> [WORK REQUEST]: Images aside, return all the entries exactly.

> [MATERIAL PROVIDED]:

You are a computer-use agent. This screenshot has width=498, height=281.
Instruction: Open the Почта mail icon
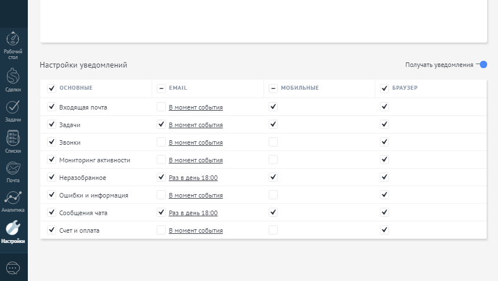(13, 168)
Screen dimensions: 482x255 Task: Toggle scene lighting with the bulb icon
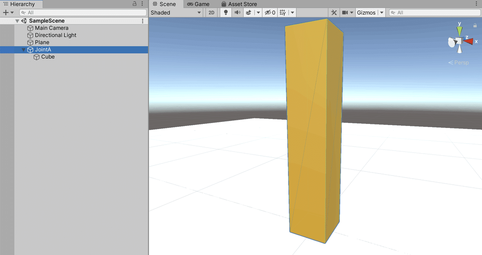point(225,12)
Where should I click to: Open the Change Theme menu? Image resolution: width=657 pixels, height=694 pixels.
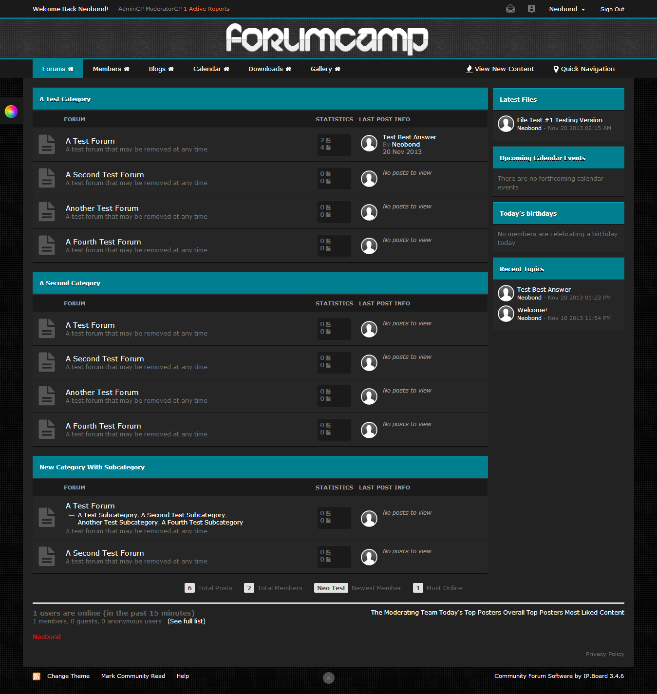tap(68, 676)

> [EXERCISE ANSWER]:
You are a computer-use agent. This screenshot has width=498, height=281.
Instruction: Open the Почта mail icon
(13, 168)
Screen dimensions: 482x255 Task: Toggle scene lighting with the bulb icon
point(225,12)
Where should I click to: Open the Change Theme menu? Image resolution: width=657 pixels, height=694 pixels.
tap(68, 676)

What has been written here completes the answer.